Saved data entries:
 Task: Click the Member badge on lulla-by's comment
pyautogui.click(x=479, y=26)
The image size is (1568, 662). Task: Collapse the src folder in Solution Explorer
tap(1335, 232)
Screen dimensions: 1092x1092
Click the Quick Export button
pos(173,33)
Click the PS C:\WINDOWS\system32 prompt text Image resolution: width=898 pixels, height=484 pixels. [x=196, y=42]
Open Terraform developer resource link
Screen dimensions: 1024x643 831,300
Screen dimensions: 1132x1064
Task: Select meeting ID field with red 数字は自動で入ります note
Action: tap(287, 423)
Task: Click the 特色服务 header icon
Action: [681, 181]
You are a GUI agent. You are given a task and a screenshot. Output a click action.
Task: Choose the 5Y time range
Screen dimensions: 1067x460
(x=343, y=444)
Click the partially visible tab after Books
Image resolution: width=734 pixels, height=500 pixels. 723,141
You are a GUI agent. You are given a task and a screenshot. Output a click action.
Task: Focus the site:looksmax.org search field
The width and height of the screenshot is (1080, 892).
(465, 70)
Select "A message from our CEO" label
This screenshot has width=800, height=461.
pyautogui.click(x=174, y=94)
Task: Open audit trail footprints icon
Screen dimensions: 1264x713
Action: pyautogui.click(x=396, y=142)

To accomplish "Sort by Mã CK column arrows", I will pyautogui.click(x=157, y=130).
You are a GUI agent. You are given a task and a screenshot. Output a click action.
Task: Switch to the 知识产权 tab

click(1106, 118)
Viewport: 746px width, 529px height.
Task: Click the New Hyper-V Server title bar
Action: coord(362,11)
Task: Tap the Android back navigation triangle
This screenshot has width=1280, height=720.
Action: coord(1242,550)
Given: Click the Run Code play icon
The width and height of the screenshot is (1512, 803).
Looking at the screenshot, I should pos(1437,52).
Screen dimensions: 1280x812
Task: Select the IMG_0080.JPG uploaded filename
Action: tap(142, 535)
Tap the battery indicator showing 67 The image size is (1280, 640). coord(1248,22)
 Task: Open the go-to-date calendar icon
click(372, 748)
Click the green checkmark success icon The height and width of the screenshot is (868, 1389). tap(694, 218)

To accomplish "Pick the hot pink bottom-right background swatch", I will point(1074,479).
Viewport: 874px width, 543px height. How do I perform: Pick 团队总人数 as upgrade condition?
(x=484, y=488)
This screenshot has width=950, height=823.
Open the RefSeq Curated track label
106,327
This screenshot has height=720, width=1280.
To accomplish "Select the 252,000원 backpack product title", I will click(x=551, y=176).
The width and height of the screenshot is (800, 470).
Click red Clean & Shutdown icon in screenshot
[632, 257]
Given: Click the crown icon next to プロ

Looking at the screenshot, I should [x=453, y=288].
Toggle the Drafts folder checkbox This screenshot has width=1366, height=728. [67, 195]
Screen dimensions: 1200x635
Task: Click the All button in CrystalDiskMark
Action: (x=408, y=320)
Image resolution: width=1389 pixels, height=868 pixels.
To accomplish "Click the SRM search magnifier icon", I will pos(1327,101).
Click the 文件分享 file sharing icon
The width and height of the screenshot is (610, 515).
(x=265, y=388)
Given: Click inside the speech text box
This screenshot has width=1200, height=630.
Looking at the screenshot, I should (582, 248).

**TASK BRIEF**
Please give back, exactly as it stands above, the stretch from the line with "The width and height of the screenshot is (800, 470)." through the line with "Given: Click inside the speech text box", and no line outside it.

**SOLUTION FOR THIS TASK**
The width and height of the screenshot is (800, 470).
Click red Clean & Shutdown icon in screenshot
[632, 257]
Given: Click the crown icon next to プロ

Looking at the screenshot, I should [x=453, y=288].
Toggle the Drafts folder checkbox This screenshot has width=1366, height=728. [67, 195]
Screen dimensions: 1200x635
Task: Click the All button in CrystalDiskMark
Action: (x=408, y=320)
Image resolution: width=1389 pixels, height=868 pixels.
To accomplish "Click the SRM search magnifier icon", I will pos(1327,101).
Click the 文件分享 file sharing icon
The width and height of the screenshot is (610, 515).
(x=265, y=388)
Given: Click inside the speech text box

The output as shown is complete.